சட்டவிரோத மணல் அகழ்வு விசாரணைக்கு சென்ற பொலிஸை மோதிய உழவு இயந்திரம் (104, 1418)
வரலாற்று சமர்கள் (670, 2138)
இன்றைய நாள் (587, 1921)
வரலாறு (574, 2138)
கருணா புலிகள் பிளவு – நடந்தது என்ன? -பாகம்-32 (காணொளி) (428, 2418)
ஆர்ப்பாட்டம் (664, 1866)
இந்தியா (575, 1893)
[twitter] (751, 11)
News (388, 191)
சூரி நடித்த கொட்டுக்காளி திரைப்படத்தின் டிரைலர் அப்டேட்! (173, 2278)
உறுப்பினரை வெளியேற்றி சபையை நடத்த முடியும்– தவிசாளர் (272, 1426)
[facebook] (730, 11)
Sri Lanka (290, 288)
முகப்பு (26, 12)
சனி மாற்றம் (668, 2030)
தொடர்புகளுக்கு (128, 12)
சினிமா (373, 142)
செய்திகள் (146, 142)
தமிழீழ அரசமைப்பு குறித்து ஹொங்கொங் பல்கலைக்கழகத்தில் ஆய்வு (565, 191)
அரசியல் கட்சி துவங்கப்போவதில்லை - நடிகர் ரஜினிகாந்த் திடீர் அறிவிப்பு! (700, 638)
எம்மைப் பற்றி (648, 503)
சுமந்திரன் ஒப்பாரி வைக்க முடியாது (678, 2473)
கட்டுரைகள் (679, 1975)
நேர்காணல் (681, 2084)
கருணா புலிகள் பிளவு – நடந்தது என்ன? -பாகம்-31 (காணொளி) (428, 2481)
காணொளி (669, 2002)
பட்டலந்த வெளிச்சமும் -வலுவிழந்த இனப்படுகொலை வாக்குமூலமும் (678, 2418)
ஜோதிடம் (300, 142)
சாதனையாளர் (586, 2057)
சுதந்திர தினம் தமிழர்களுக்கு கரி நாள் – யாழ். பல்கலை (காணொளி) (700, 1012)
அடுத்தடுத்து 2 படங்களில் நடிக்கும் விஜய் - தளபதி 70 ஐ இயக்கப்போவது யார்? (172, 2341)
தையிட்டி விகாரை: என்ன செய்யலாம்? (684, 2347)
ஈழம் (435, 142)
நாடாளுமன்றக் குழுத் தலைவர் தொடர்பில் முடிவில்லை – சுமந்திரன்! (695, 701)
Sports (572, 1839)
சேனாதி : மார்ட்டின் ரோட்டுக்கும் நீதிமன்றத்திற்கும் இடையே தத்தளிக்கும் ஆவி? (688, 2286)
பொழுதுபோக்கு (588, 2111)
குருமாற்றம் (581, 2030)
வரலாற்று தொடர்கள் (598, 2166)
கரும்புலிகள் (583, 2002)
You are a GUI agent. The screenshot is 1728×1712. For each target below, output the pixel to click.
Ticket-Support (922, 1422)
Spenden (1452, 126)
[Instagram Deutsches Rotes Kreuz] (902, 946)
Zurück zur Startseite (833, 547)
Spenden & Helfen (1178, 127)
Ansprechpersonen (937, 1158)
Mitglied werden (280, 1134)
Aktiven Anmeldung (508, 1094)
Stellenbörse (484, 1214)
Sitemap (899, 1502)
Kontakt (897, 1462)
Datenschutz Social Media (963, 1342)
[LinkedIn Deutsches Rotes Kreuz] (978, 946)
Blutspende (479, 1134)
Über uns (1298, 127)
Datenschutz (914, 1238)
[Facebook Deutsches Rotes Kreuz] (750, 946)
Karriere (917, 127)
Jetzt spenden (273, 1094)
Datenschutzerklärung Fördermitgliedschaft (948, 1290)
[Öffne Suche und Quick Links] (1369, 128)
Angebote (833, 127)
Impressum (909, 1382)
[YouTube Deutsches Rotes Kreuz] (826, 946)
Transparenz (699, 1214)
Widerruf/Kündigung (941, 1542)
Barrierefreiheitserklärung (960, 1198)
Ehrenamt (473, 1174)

**Exercise description:**
The answer should be an exact copy of the lines from the first line of the data through the line with "எம்மைப் பற்றி (648, 503)" and should contain nothing else.

**Problem solution:**
சட்டவிரோத மணல் அகழ்வு விசாரணைக்கு சென்ற பொலிஸை மோதிய உழவு இயந்திரம் (104, 1418)
வரலாற்று சமர்கள் (670, 2138)
இன்றைய நாள் (587, 1921)
வரலாறு (574, 2138)
கருணா புலிகள் பிளவு – நடந்தது என்ன? -பாகம்-32 (காணொளி) (428, 2418)
ஆர்ப்பாட்டம் (664, 1866)
இந்தியா (575, 1893)
[twitter] (751, 11)
News (388, 191)
சூரி நடித்த கொட்டுக்காளி திரைப்படத்தின் டிரைலர் அப்டேட்! (173, 2278)
உறுப்பினரை வெளியேற்றி சபையை நடத்த முடியும்– தவிசாளர் (272, 1426)
[facebook] (730, 11)
Sri Lanka (290, 288)
முகப்பு (26, 12)
சனி மாற்றம் (668, 2030)
தொடர்புகளுக்கு (128, 12)
சினிமா (373, 142)
செய்திகள் (146, 142)
தமிழீழ அரசமைப்பு குறித்து ஹொங்கொங் பல்கலைக்கழகத்தில் ஆய்வு (565, 191)
அரசியல் கட்சி துவங்கப்போவதில்லை - நடிகர் ரஜினிகாந்த் திடீர் அறிவிப்பு! (700, 638)
எம்மைப் பற்றி (648, 503)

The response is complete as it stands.